43 CAPITAL MANAGEMENT

The Company's objective for Capital management is to maximise shareholder's value and support the strategic objectives of the Company. The Company determines the capital requirements based on its financial performance, operating and long term investment plans. The funding requirements for current financial year are largely met through operating cash flows generated.

The Company monitors capital using a ratio of 'Adjusted net debt' to 'equity'. For this purpose, adjusted net debt is defined as total borrowings less cash and cash equivalents (excluding collection on cash on delivery shipments held on behalf of customers). Equity comprises all components of equity. Debt equity ratio as at March 31, 2025 is nil as the cash and cash equivalents (excluding collection on cash on delivery shipments held on behalf of customers) are more than the total borrowings and as at March 31, 2024 is nil.

47 In the previous financial year, the Company had identified an incident of fraud, involving an employee, who had taken undue favours from certain customers and channel partners and collected short amounts from them against invoices raised. The short amount collected of ' 731 lakhs was accounted as TDS receivable in the books, which had been rectified and reinstated to respective customers' accounts as on March 31, 2024. The company initiated recovery proceedings including filing of recovery suits against the defaulting parties and collected ' 382 lakhs as on March 31, 2025.

The Company has also implemented certain controls in the systems and processes to prevent future occurrence of such event.

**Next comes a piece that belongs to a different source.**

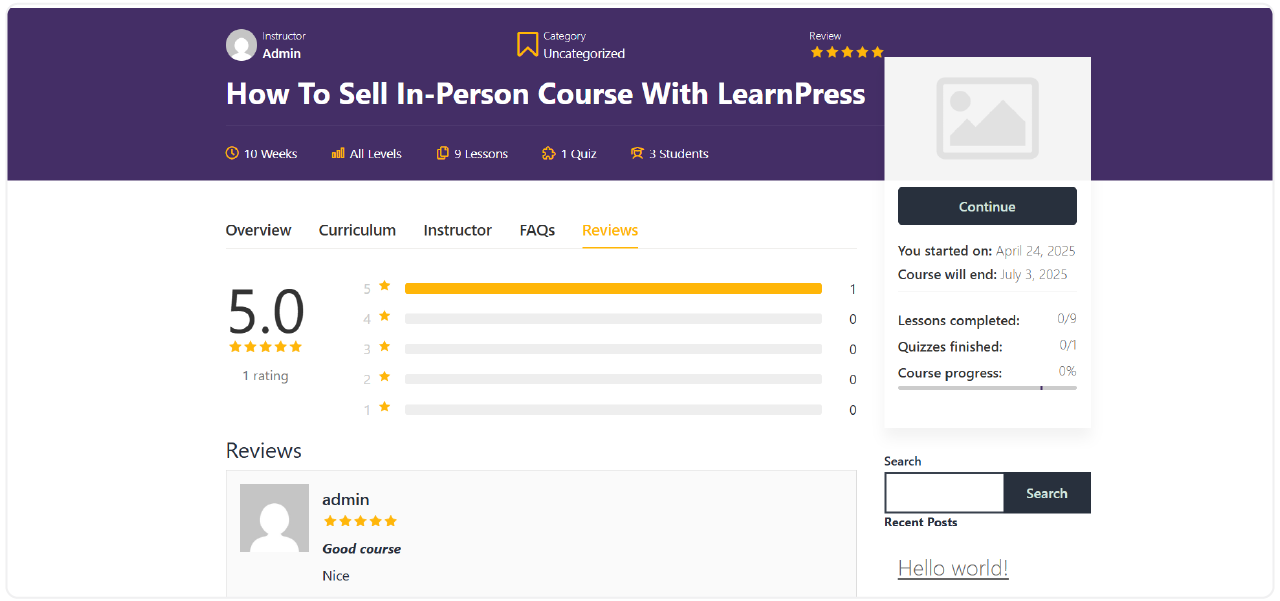
Task: Open the Curriculum tab
Action: [x=357, y=230]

The management has been informed that a report under sub-section (12) of section 143 of the Companies Act has been filed by the statutory auditor in Form ADT-4 as prescribed under rule 13 of Companies (Audit and Auditors) Rules, 2014 with the Central Government during the year.

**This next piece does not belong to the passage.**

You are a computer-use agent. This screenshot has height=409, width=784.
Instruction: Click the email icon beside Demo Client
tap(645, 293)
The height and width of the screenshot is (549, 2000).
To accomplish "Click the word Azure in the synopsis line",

48 (i) The Company has not advanced or loaned or invested funds to any other person(s) or entity(ies), including foreign entities (Intermediaries)

with the understanding that the Intermediary shall:

a) Directly or indirectly lend or invest in other persons or entities identified in any manner whatsoever by or on behalf of the Company (Ultimate Beneficiaries) or

b) Provide any guarantee, security or the like to or on behalf of the ultimate beneficiaries.

(ii) The Company has not received any fund from any person(s) or entity(ies), including foreign entities (Funding Party) with the understanding (whether recorded in writing or otherwise) that the Company shall:

a) directly or indirectly lend or invest in other persons or entities identified in any manner whatsoever by or on behalf of the Funding Party (Ultimate Beneficiaries) or

b) provide any guarantee, security or the like on behalf of the ultimate beneficiaries.

(iii) The Company do not have any Benami property, where any proceeding has been initiated or pending against company for holding any Benami property.

(iv) The Company do not have any charges or satisfaction which are yet to be registered with ROC beyond the statutory period.

(v) The Company have not traded or invested in Crypto currency or virtual currency during the financial year.

(vi) The Company do not have any such transaction which is not recorded in the books of accounts that has been surrendered or disclosed as income during the year in the tax assessments under the Income Tax Act, 1961 (such as survey or survey or any other relevant provisions of the Income Tax Act, 1961)

48 (a) The Company has used accounting softwares for maintaining its books of account for the year ended March 31, 2025 which have a

feature of recording audit trail (edit log) facility and the same has operated throughout the year for all relevant transactions recorded in the softwares. Additionally audit trail has been preserved by the Company as per the statutory requirements for record retention.

49 Events after the reporting period

The Company has evaluated subsequent events from the balance sheet date through May 26, 2025 the date at which the financial statements were available to be issued, and determined that there are no material items to be discussed other than those discussed above.